Asteroid Terrestrial-impact Last Alert System
- Alternative names: ATLAS Project
- Observatory code: T05 (ATLAS-HKO) T08 (ATLAS-MLO) W68 (ATLAS-CHL) M22 (ATLAS-SAAO) R17 (ATLAS-TDO)
- Website: fallingstar.com

= Asteroid Terrestrial-impact Last Alert System =

Robotic astronomical survey and early warning system

The Asteroid Terrestrial-impact Last Alert System (ATLAS) is a robotic astronomical survey and early warning system optimized for detecting smaller near-Earth objects a few weeks to days before they impact Earth.

Funded by NASA, and developed and operated by the University of Hawaii's Institute for Astronomy, the system currently has five 0.5-meter telescopes. Two are located 160 km apart in the Hawaiian islands, at Haleakala (ATLAS–HKO, observatory code T05) and Mauna Loa (ATLAS–MLO, observatory code T08) observatories, one is located at the Sutherland Observatory (ATLAS–SAAO, observatory code M22) in South Africa, one is at the El Sauce Observatory in Rio Hurtado (Chile) (ATLAS–CHL, observatory code W68). The newest at Teide Observatory in Spain (ATLAS-TDO, observatory code R17) was commissioned in February 2025, but as of May 2025 does not show results on the ATLAS web page.

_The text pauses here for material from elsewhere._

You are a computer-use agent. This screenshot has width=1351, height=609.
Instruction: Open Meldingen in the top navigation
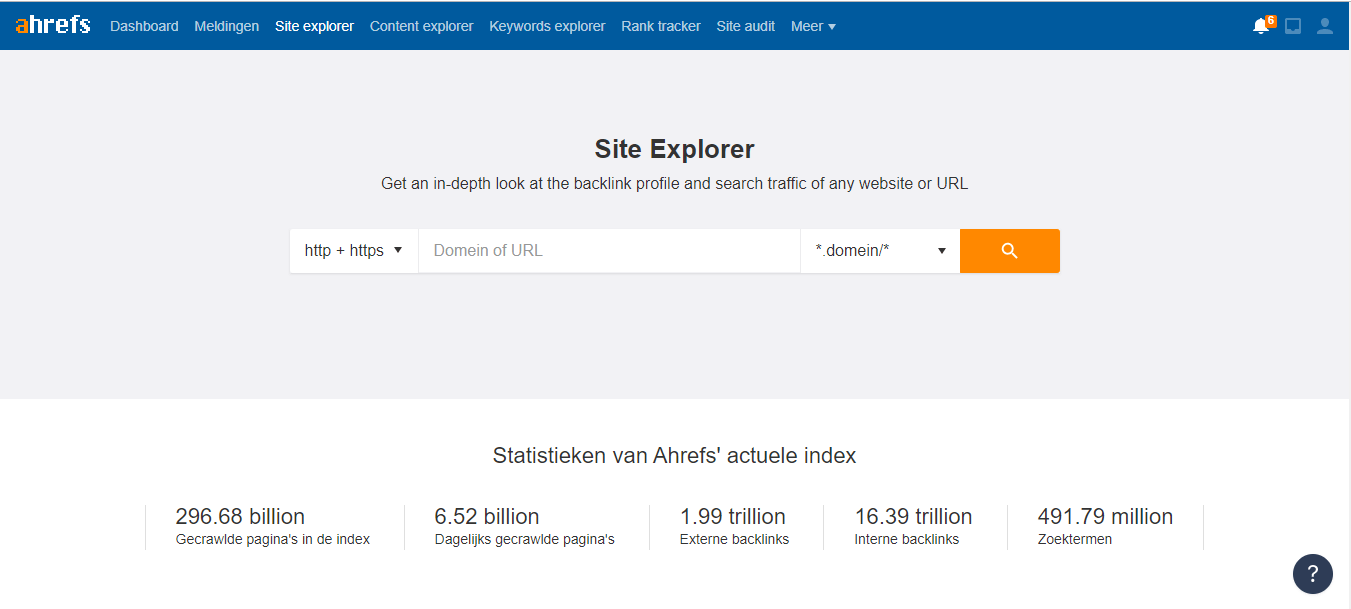point(227,26)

ATLAS began observations in 2015 with one telescope at Haleakala, and a two-Hawaii-telescopes version became operational in 2017. The project then obtained NASA funding for two additional telescopes in the Southern Hemisphere, which became operational in early 2022. Each telescope surveys one quarter of the whole observable sky four times per clear night, and the addition of the two southern telescopes improved ATLAS's four-fold coverage of the observable sky from every two clear nights to nightly, as well as filled its previous blind spot in the far southern sky.

== Context ==

Major astronomical impact events have significantly shaped Earth's history, having been implicated in the formation of the Earth–Moon system, the origin of water on Earth, the evolutionary history of life, and several mass extinctions. Notable prehistorical impact events include the Chicxulub impact by a 10 kilometer asteroid 66 million years ago, believed to be the cause of the Cretaceous–Paleogene extinction event which eliminated all non-avian dinosaurs and three-quarters of the plant and animal species on Earth. The 37 million years old asteroid impact that excavated the Mistastin crater generated temperatures exceeding 2,370 °C, the highest known to have naturally occurred on the surface of the Earth.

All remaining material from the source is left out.